> **Available records**

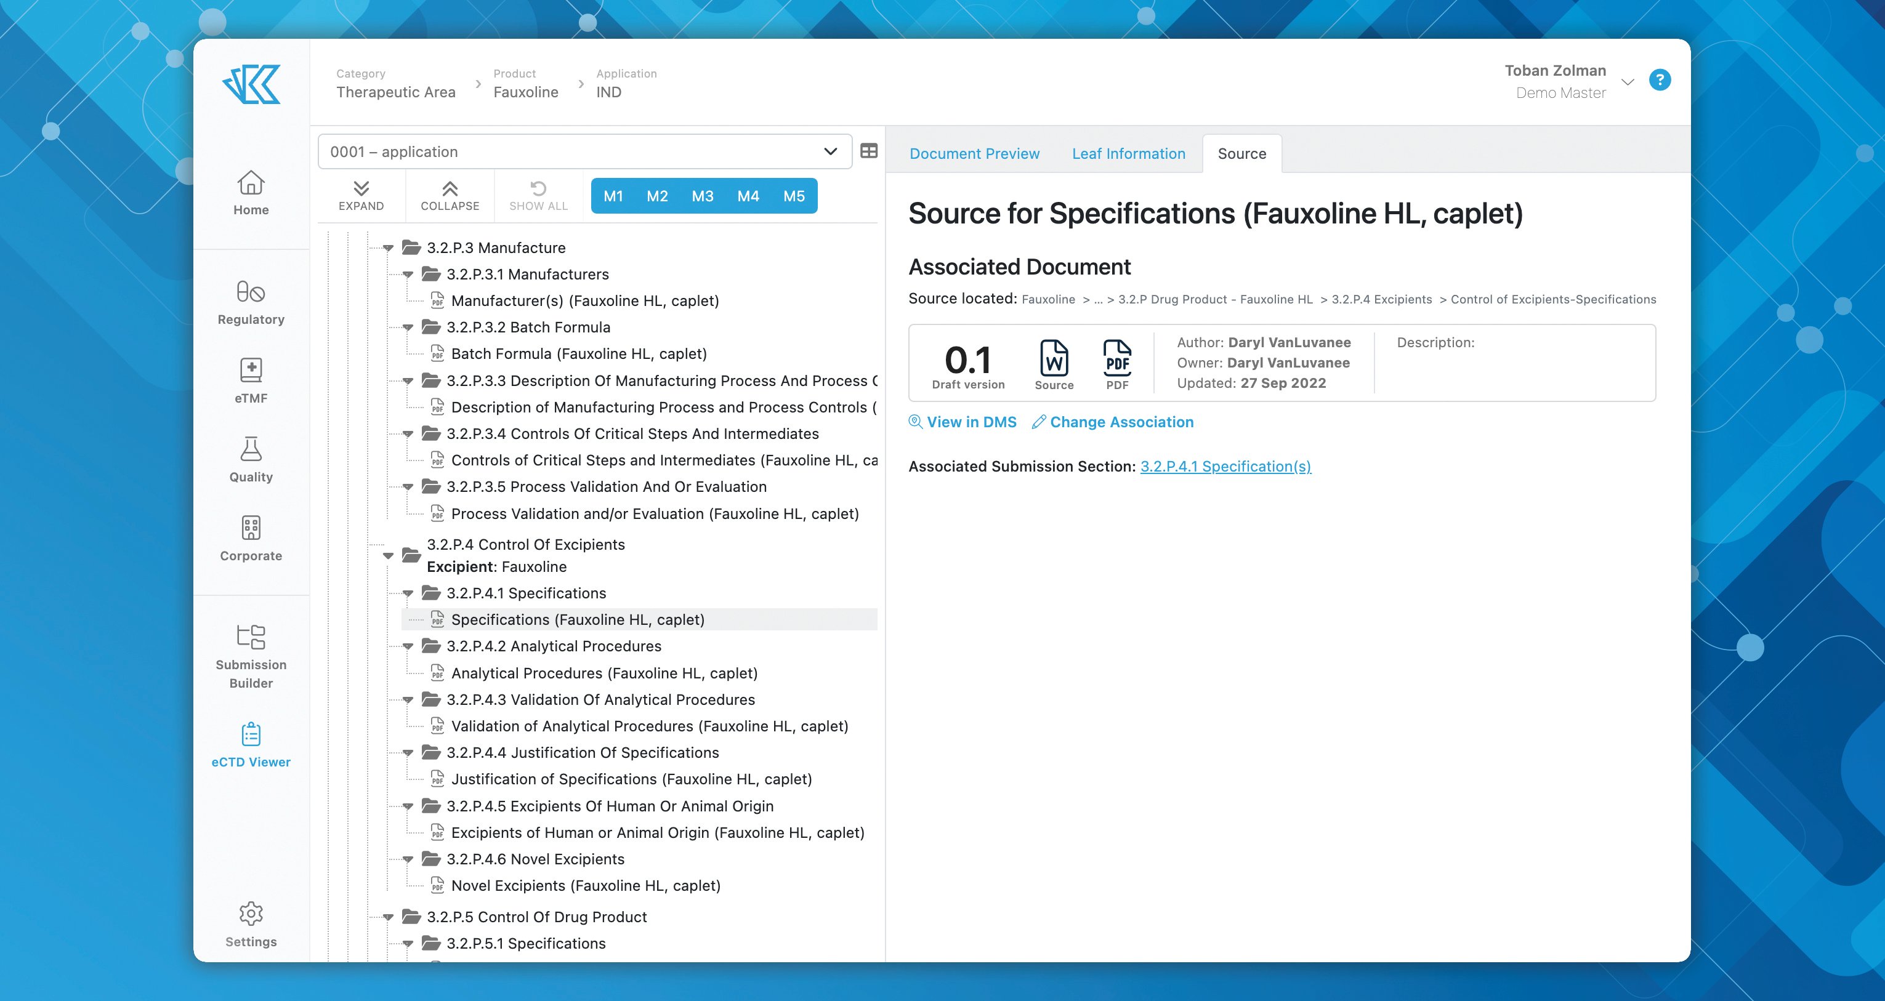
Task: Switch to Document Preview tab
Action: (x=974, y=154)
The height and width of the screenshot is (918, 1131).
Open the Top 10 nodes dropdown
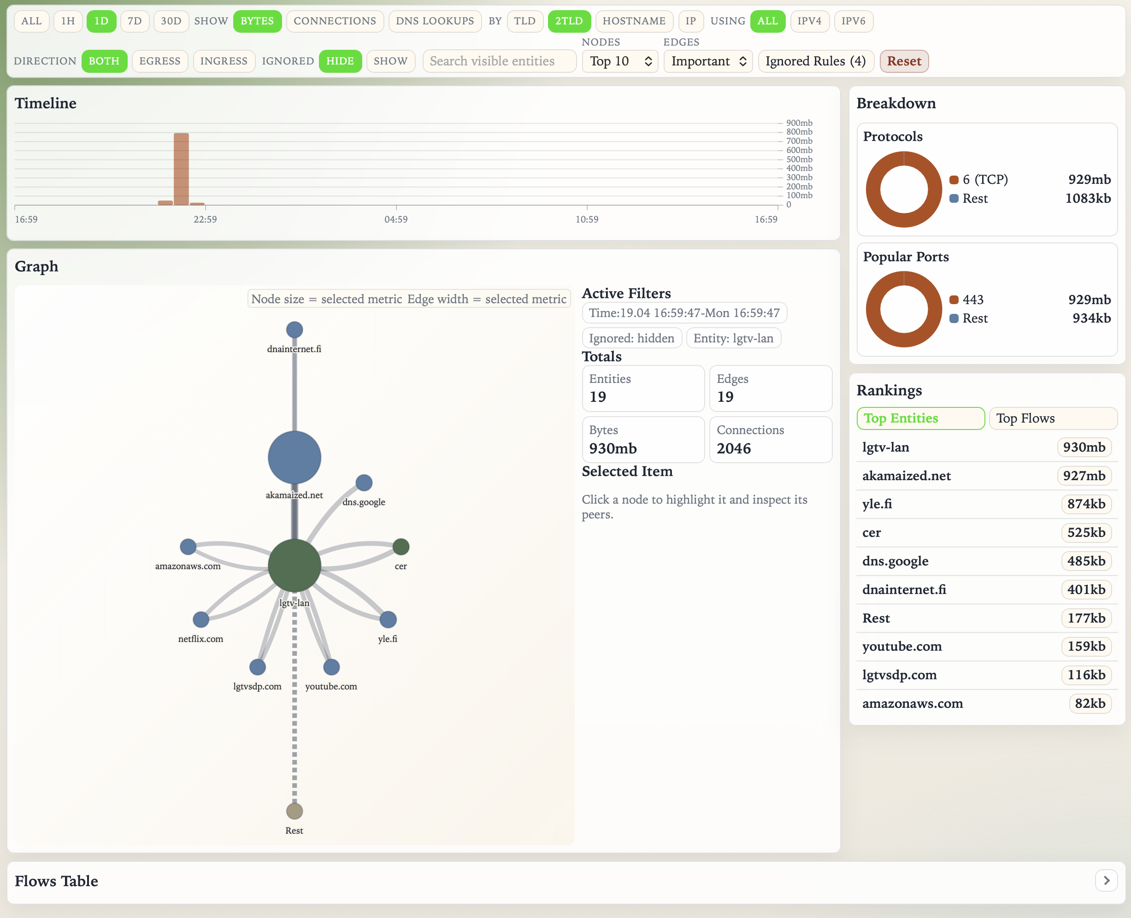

* * *

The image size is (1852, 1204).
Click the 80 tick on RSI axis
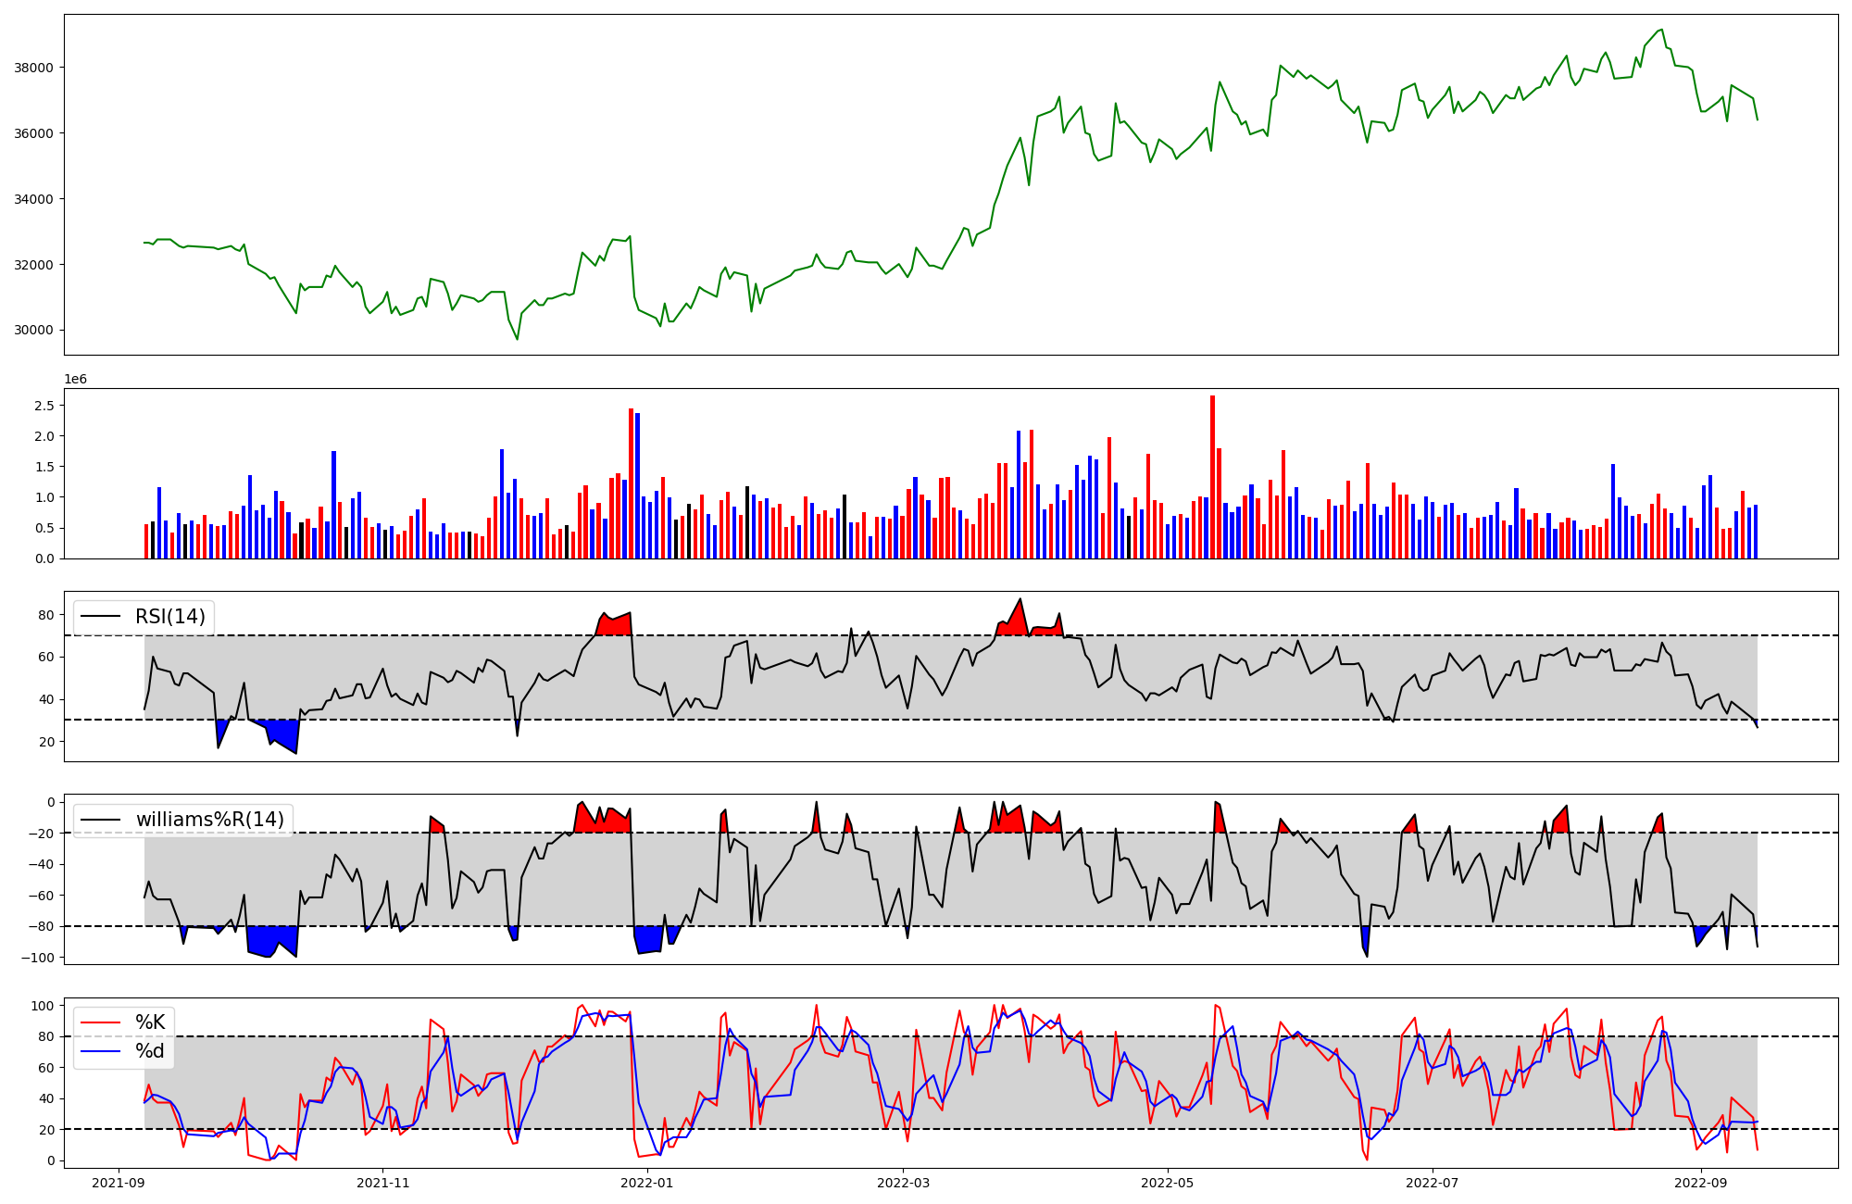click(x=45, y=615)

> **Action item**
What you return should be exactly the lines above, starting at the one with "The height and" and ending at the one with "Open the Top 10 nodes dropdown", and nothing else.

> **Task solution**
The height and width of the screenshot is (918, 1131).
Open the Top 10 nodes dropdown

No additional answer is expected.